▶ **任務要求 1**
根據關於 Flink 關聯 HBase 非主鍵的文本,判斷下列 (a)、(b)、(c) 三項陳述是否與之相符,逐項回答「是」或「否」,並原文引出起決定作用的字句:(a) Flink 1.10 版本時,SQL 關聯 Hbase 是在程序啟動時基於配置文件生成 UDF 實現的;(b) 啟動時生成很多 UDF 會對任務造成明顯影響;(c) 文中最終實現了支持 lookup join hbase 非主鍵的 table source。
▶ **任務要求 2**
將關於 Flink 關聯 HBase 非主鍵的文本中,以“在 Flink 1.10”開頭、一直延續到“只能查詢固定的表的指定字段,條件也是提前確定好的,雖然也可以用,但是相對於 connector 靈活性上還是有很大的差距。”為止的部分原樣照抄出來。

▶ **提供文本**
──────
- flink 關聯 hbase 表非主鍵
關聯 Hbase 表非主鍵的功能,是我們一直都在做的事情,只是實現的方式不同。
在 Flink 1.10 版本的時候,SQL 關聯 Hbase,都是在 SqlSubmit 程序啟動的時候,基於配置文件生成 UDF 並注冊成臨時函數,直到 Flink 官方的 Hbase connector 支持 Lookup join,使用 lookup join 替換 udf 關聯 hbase 表主鍵的部分。
udf 相對於 connector 還是有比較大的差距,udf 的輸入輸出都要基於配置文件,並且生成的 udf 只能查詢固定的表的指定字段,條件也是提前確定好的,雖然也可以用,但是相對於 connector 靈活性上還是有很大的差距。
特別是這段時間,有個項目需要關聯hbase 表的場景多,如果使用 udf 需要在啟動的時候生成很多 udf,雖然對任務沒什么影響,但是看着就很傻,所以就有了自己實現 hbase 的 lookup join source。
最近花了一些時間,嘗試了一下自定義 sql source、mysql Table source 和支持 lookup join 的source,並實現了支持 lookup join hbase 非主鍵的 table source。
──────
▶ **條目列表**
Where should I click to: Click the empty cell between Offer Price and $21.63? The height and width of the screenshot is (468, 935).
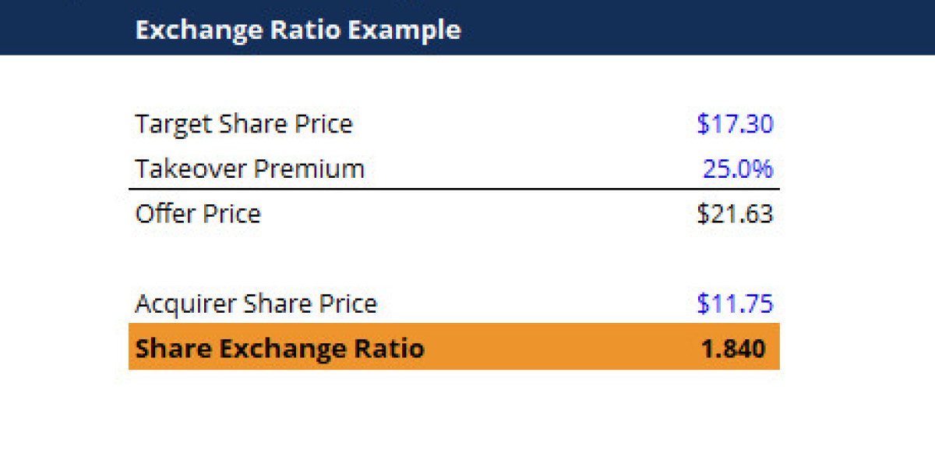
──────
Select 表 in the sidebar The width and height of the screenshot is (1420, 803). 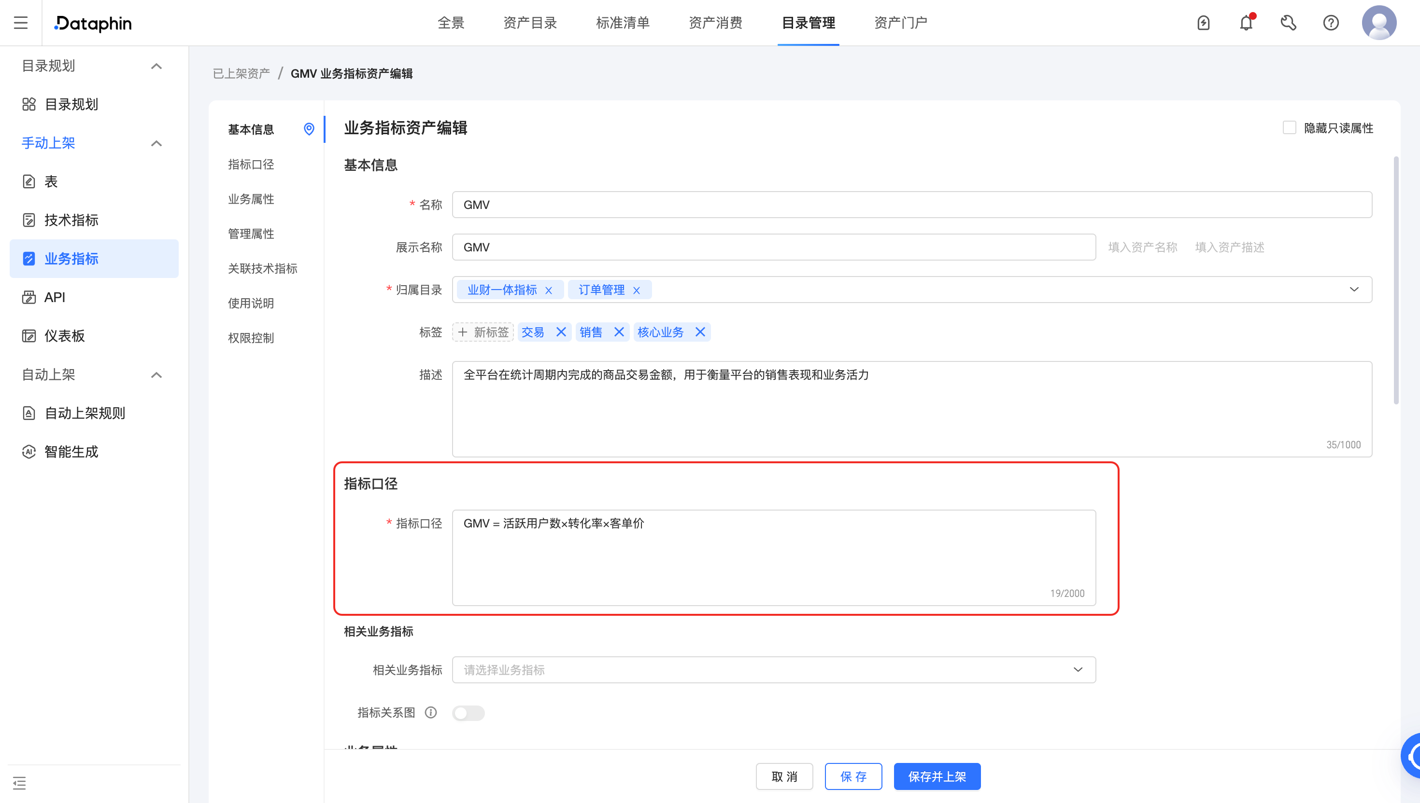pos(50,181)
──────
▶ **最終答案 1**
(a) 是:「在 Flink 1.10 版本的時候,SQL 關聯 Hbase,都是在 SqlSubmit 程序啟動的時候,基於配置文件生成 UDF 並注冊成臨時函數」
(b) 否:「雖然對任務沒什么影響」
(c) 是:「並實現了支持 lookup join hbase 非主鍵的 table source」

▶ **最終答案 2**
在 Flink 1.10 版本的時候,SQL 關聯 Hbase,都是在 SqlSubmit 程序啟動的時候,基於配置文件生成 UDF 並注冊成臨時函數,直到 Flink 官方的 Hbase connector 支持 Lookup join,使用 lookup join 替換 udf 關聯 hbase 表主鍵的部分。
udf 相對於 connector 還是有比較大的差距,udf 的輸入輸出都要基於配置文件,並且生成的 udf 只能查詢固定的表的指定字段,條件也是提前確定好的,雖然也可以用,但是相對於 connector 靈活性上還是有很大的差距。